* [GIVEN TEXT]:
It's so overwrought and facile that it sounds like it was written by a 14-year-old girl who goes to outdoor cafes and writers in her journal.

Here's a sample from the last trailer:

"We identified the ship that touched down on Edan Prime. There is power in creation. To shape a life, turn it towards happiness or despair."

...

"How did you end up serving on an Alliance ship?"
"I enlisted right out of med school. Earth always seemed boring to me. Too safe, too secure. I figured the colonies were teaming with exotic adventure. I wanted to travel the stars, tending the wounds of tough soldiers with piercing eyes and sensitive souls."

...

"You all know the mission and what is at stake. I have come to trust each of you with my life. But I've also heard murmurs of discontent. I share your concerns. We are trained for espionage. We would be legends, but the records are sealed."

Piercing eyes and sensitive souls? How can they not realize their writing is atrocious? Have they never read anything besides X-Men comicbooks and D&D novels?

At least "All your base are belong to us." is unintentionally funny and therefore has a saving grace.

Fire your writers, you Canadian hicks.
 

Crushed

Fry Daddy
GremlinInTheMachine writes the worst thread of the day.

Who am I kidding, it's Saturday. A worse one will happen.

* [GIVEN DATA]:
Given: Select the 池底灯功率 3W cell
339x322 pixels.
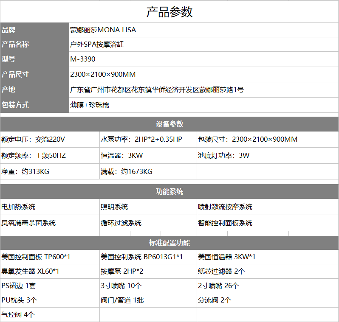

* [JOBS]:
a) In the forum post about the trailer's writing, which words does the speaker who enlisted right out of med school use to describe Earth? List them all.
b) According to the forum post about the trailer's writing, why does "All your base are belong to us." have a saving grace?
c) Continue the forum post about the trailer's writing, beginning after its last sentence.
The listing has no connection to the forum post about the trailer's writing.

* [TASK-BY-TASK RESULTS]:
a) boring, too safe, too secure

b) It has a saving grace because it is unintentionally funny.

c)
Evlar

Banned
Anyway. I've definitely seen worse (yes, sometimes in jrpgs). You should see the writing in the majority of MMOs. Holy shit.
 

VALIS

Member
GremlinInTheMachine said:
It's so overwrought and facile that it sounds like it was written by a 14-year-old girl who goes to outdoor cafes and writers in her journal.

I thought based on that sentence your topic would've been about games published by Atlus.
 
The majority of "great" videogame writing is utter shit by the standards of any other medium. Surprise, surprise.

Looking at the trailers, the voice acting is pretty terrible too.
 
traveler said:
Game Informer disagrees.

Didn't the same writer use Star Wars, a children's morality tale / space opera, as the benchmark for excellent sci-fi over the last twenty-five years? I tend to doubt he’s read anything besides X-Men comicbooks and D&D novels either.
 

Crushed

Fry Daddy
Father_Brain said:
The majority of "great" videogame writing is utter shit by the standards of any other medium. Surprise, surprise.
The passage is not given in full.